As the volumes of information regarding complex systems have increased, the tools for efficiently storing, handling, evaluating, and analyzing the data have evolved. For all of their power in accomplishing these tasks, however, existing tools to date suffer from an inherent inability to predict future events with accuracy in these complex systems. The problem with prior approaches is that computers are only capable of performing the tasks they are programmed to analyze. Consequently, in order to have a computer evaluate and predict outcomes in complex systems, computers must be programmed and instructed how to make the predictions. However, humans must first have a core understanding of the variables at play in a complex system in order to tell the computer how to predict outcomes. In most cases, the human operators are not able to instruct the computer how to model each variable in a complex system with enough precision to tell the computer how to make the predictions. Moreover, many variables in complex systems exhibit behavioral changes depending on the behavior of other variables. Thus, what is needed is a tool that allows humans to evaluate the variables without a complete understanding of every variable at play. In other words, there is a need to establish the ability to generate sui generis truth rules about predicates outside of the limitations of human consciousness and awareness.

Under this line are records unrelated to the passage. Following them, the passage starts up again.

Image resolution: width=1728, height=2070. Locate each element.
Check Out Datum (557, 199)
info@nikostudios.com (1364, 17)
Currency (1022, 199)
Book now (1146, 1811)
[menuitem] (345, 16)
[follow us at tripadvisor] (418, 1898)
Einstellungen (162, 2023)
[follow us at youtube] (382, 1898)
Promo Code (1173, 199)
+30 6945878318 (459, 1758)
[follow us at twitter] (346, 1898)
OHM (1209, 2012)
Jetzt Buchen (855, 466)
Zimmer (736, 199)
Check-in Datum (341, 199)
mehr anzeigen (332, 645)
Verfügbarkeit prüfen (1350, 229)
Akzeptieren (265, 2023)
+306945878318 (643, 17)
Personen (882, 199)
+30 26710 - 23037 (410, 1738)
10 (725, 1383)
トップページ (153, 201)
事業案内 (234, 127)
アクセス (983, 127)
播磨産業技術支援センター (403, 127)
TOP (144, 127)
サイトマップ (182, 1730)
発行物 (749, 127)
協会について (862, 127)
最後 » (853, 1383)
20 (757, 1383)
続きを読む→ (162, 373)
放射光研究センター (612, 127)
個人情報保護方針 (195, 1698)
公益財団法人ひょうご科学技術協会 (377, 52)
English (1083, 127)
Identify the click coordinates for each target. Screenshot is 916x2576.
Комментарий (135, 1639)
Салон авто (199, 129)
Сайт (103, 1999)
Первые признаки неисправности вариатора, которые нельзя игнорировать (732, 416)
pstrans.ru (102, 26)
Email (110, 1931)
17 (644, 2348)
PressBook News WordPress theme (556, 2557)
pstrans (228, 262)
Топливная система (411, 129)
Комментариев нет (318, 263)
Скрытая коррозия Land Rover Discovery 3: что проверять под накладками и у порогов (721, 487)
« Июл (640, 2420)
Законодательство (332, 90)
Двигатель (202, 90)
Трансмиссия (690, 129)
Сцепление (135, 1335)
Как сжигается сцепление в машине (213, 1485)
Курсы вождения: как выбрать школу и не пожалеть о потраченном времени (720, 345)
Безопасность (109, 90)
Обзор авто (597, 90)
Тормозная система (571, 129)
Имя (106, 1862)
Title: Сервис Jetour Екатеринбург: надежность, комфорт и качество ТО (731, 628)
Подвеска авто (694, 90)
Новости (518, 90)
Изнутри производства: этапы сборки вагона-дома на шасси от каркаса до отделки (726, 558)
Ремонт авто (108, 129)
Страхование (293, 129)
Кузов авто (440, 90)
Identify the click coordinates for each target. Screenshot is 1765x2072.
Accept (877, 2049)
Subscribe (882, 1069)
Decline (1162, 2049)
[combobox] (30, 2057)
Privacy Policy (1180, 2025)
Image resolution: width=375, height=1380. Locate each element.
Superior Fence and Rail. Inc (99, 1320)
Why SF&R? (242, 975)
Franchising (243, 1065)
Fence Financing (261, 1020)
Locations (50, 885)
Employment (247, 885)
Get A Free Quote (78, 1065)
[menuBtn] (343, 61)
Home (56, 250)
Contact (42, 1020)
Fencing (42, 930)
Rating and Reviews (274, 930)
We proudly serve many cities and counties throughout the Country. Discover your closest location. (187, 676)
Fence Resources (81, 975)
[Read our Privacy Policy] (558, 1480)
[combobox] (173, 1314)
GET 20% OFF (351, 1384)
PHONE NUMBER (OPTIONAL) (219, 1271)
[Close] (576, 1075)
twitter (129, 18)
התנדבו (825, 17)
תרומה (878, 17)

Of particular importance are variations that occur within complex systems, such as abnormalities or problems. For instance, in the case of an information technology (IT) infrastructure, these variations from normal or expected operation could lead to failures, slowdown, threshold violations, and other problems. Often, these types of problems are triggered by unobserved variations or abnormalities in one or more nodes that cascade into larger problems until they are finally observable. Prediction of these of variations from the expected can require an understanding of the underlying causes, which may only be observable by accounting for the behaviors of the variables in substantially real-time. Moreover, the more remote in time from the event leading to the variation, the more sensitive the relevant analysis must be to detect the underlying causes. As a result, many tools currently used to address abnormalities in complex systems work close to the time the problem is actually observed to humans. Other tools are based on inefficient thresholding systems that address the potential abnormality when the probability that the abnormality will lead to an actual problem remains small, which triggers responses in many cases where a response is not actually merited.
Existing thresholding systems provide an inefficient and ineffective tool for predicting problems before they actually occur within enough time to address the underlying abnormality so as to be able to prevent the problems, because these systems are generally incapable of differentiating between a minute deviation from normal operational behavior (e.g., a “spike”) and deviating trends, which are often indicative of an abnormality. However, because these systems do not address the causes and are activated in close time proximity to actual abnormalities, implementers often set the sensitivity of thresholding systems to be very sensitive, which often produces false-positive abnormality alerts and consequently creates inefficiencies in troubleshooting and addressing the abnormalities.
For abnormalities of nodes in complex systems, however, the sheer number of variables makes prediction of the abnormalities difficult. There is a need for a heuristic that utilizes thresholding functionality to provide a more efficient system for prediction and alleviation of abnormalities before they lead to problem events, without producing high rates of false positive abnormality alerts.